[Opening Entries supplied section]
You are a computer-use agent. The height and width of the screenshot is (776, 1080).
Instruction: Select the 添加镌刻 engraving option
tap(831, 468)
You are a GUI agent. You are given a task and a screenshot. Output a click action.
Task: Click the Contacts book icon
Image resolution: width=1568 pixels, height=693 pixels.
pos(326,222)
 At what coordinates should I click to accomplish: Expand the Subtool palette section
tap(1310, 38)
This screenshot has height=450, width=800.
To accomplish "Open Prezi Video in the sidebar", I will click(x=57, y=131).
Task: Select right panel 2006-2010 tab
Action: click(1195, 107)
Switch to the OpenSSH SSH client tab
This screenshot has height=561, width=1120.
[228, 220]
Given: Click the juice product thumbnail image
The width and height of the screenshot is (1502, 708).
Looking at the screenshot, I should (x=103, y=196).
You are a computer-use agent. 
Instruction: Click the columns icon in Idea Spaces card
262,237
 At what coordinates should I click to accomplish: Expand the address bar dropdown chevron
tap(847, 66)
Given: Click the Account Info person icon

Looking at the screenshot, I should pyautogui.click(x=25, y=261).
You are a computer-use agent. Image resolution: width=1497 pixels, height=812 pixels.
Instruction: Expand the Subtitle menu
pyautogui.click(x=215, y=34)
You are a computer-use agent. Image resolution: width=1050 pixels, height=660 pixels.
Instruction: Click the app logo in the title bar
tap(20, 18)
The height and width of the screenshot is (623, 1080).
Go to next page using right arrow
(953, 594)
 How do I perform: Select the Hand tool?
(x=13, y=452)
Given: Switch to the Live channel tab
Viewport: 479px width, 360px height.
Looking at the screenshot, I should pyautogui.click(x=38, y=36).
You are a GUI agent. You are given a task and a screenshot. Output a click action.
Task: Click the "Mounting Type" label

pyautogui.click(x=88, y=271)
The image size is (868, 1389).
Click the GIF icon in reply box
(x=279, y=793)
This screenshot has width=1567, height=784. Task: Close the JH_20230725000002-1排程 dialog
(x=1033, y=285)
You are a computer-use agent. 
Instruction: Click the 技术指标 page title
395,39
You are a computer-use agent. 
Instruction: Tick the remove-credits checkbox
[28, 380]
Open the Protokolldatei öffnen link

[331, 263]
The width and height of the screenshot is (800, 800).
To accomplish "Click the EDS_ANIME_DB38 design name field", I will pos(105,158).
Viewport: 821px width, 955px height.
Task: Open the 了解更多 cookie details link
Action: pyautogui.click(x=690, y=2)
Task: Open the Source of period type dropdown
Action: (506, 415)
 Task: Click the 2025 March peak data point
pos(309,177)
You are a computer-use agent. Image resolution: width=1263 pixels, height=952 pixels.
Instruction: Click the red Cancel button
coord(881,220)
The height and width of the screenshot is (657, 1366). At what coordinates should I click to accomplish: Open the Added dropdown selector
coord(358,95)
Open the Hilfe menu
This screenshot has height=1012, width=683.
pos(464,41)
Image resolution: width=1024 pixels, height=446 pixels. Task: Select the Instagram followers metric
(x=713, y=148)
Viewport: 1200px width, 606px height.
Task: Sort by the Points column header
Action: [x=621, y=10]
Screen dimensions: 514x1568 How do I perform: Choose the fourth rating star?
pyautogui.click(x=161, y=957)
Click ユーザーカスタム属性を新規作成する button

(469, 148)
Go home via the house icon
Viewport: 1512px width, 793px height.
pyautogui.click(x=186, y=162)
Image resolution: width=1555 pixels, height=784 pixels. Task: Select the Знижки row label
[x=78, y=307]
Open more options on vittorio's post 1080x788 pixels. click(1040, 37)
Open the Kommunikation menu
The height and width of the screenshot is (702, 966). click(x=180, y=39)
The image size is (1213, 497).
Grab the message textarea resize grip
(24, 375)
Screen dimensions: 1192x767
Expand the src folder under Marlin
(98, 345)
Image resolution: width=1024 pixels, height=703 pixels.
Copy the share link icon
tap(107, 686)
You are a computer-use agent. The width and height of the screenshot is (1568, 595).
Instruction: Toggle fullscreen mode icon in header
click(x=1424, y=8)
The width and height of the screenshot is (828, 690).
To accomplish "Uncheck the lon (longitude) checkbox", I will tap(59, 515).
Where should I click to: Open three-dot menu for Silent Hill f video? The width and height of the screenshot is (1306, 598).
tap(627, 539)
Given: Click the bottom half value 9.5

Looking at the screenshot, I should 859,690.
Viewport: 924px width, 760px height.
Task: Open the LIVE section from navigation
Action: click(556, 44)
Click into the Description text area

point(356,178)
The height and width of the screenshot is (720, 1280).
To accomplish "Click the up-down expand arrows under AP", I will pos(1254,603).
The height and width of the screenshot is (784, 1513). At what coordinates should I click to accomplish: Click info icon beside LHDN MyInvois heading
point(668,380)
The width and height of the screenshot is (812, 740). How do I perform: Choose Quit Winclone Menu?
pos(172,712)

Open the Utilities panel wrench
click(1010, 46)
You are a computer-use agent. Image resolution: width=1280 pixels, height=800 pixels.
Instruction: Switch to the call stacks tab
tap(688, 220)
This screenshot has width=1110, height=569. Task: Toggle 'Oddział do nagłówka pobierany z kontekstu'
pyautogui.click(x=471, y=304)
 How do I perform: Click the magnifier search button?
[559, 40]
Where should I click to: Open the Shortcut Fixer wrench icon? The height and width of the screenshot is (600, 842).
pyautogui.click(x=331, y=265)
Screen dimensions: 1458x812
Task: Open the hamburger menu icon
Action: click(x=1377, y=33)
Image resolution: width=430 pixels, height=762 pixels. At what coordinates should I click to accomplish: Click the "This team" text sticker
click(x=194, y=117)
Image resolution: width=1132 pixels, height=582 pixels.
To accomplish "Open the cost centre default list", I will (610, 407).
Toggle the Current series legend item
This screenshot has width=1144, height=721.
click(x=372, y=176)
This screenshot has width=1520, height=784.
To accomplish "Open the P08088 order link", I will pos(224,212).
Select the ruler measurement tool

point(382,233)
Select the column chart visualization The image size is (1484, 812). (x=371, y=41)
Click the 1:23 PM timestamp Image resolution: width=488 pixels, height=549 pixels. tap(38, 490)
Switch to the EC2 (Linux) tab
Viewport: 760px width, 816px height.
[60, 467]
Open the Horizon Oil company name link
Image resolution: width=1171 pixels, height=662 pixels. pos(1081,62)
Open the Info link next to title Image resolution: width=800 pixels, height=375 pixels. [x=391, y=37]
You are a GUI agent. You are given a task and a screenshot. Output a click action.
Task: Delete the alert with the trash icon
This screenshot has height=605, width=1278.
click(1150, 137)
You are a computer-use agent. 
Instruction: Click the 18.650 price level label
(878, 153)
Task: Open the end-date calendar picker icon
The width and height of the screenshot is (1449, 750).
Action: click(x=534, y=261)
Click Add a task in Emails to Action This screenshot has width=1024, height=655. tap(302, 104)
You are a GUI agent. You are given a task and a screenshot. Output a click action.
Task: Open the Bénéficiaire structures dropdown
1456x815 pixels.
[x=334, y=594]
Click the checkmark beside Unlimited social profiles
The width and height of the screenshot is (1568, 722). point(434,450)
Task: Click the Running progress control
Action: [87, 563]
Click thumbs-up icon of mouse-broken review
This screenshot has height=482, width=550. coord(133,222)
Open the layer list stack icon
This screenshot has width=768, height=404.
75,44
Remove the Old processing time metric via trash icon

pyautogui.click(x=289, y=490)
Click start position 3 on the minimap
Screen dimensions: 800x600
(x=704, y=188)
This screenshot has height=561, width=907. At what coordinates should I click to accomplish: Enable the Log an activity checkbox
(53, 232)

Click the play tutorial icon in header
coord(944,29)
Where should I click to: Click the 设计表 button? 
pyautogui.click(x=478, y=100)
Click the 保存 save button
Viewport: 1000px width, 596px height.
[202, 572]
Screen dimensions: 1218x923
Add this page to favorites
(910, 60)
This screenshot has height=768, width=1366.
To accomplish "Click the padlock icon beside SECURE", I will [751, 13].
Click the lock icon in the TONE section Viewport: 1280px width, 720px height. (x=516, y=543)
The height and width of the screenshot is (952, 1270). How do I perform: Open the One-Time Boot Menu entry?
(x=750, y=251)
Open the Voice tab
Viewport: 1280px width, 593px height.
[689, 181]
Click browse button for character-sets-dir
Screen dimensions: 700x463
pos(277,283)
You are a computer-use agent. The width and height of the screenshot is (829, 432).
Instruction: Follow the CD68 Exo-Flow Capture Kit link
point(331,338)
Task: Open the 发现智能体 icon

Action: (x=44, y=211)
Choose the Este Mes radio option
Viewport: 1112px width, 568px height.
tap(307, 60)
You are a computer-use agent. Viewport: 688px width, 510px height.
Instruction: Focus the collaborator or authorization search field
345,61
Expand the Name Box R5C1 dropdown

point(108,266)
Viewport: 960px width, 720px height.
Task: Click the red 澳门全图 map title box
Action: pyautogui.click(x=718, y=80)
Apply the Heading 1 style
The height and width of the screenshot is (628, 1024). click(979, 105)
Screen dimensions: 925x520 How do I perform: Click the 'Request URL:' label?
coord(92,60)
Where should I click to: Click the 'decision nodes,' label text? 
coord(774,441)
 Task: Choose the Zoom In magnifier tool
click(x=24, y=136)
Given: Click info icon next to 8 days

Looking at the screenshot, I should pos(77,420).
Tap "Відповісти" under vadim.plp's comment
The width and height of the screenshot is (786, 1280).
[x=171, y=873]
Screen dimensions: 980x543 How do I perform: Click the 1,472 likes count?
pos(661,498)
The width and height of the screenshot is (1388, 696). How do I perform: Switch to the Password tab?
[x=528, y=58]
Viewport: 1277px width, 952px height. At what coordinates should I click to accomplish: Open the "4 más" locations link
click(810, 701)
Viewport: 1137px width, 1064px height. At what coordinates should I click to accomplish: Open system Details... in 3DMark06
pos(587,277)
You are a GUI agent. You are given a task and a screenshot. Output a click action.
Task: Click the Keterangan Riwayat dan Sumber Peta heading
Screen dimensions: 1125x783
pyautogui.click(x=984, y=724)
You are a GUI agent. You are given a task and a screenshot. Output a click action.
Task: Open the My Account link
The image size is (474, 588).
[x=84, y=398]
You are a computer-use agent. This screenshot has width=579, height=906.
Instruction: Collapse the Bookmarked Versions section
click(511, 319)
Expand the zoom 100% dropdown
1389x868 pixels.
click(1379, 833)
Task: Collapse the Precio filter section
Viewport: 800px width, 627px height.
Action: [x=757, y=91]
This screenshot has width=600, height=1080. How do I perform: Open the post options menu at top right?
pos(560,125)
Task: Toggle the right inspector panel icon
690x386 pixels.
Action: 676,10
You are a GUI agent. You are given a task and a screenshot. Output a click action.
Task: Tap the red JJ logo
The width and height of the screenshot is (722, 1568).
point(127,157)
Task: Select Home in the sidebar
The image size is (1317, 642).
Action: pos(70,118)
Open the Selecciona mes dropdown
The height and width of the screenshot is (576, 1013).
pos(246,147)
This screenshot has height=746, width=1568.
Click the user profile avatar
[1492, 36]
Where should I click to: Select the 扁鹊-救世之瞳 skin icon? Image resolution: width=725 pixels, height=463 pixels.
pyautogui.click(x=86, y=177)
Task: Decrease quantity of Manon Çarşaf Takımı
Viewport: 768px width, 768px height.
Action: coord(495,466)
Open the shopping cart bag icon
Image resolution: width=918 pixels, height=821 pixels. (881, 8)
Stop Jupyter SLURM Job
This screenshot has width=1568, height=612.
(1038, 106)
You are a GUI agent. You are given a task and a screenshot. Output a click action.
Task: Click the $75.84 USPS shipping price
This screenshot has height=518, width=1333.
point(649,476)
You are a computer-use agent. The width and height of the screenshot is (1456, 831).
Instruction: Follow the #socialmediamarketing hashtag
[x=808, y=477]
[Closing Entries supplied section]
Task brief
Would you quote everything above from the line containing "Expand the src folder under Marlin" down to the line containing "The height and width of the screenshot is (720, 1280)."? Include both of those lines and nothing else.

Response to the exercise
Expand the src folder under Marlin
(98, 345)
Image resolution: width=1024 pixels, height=703 pixels.
Copy the share link icon
tap(107, 686)
You are a computer-use agent. The width and height of the screenshot is (1568, 595).
Instruction: Toggle fullscreen mode icon in header
click(x=1424, y=8)
The width and height of the screenshot is (828, 690).
To accomplish "Uncheck the lon (longitude) checkbox", I will tap(59, 515).
Where should I click to: Open three-dot menu for Silent Hill f video? The width and height of the screenshot is (1306, 598).
tap(627, 539)
Given: Click the bottom half value 9.5

Looking at the screenshot, I should 859,690.
Viewport: 924px width, 760px height.
Task: Open the LIVE section from navigation
Action: click(556, 44)
Click into the Description text area

point(356,178)
The height and width of the screenshot is (720, 1280).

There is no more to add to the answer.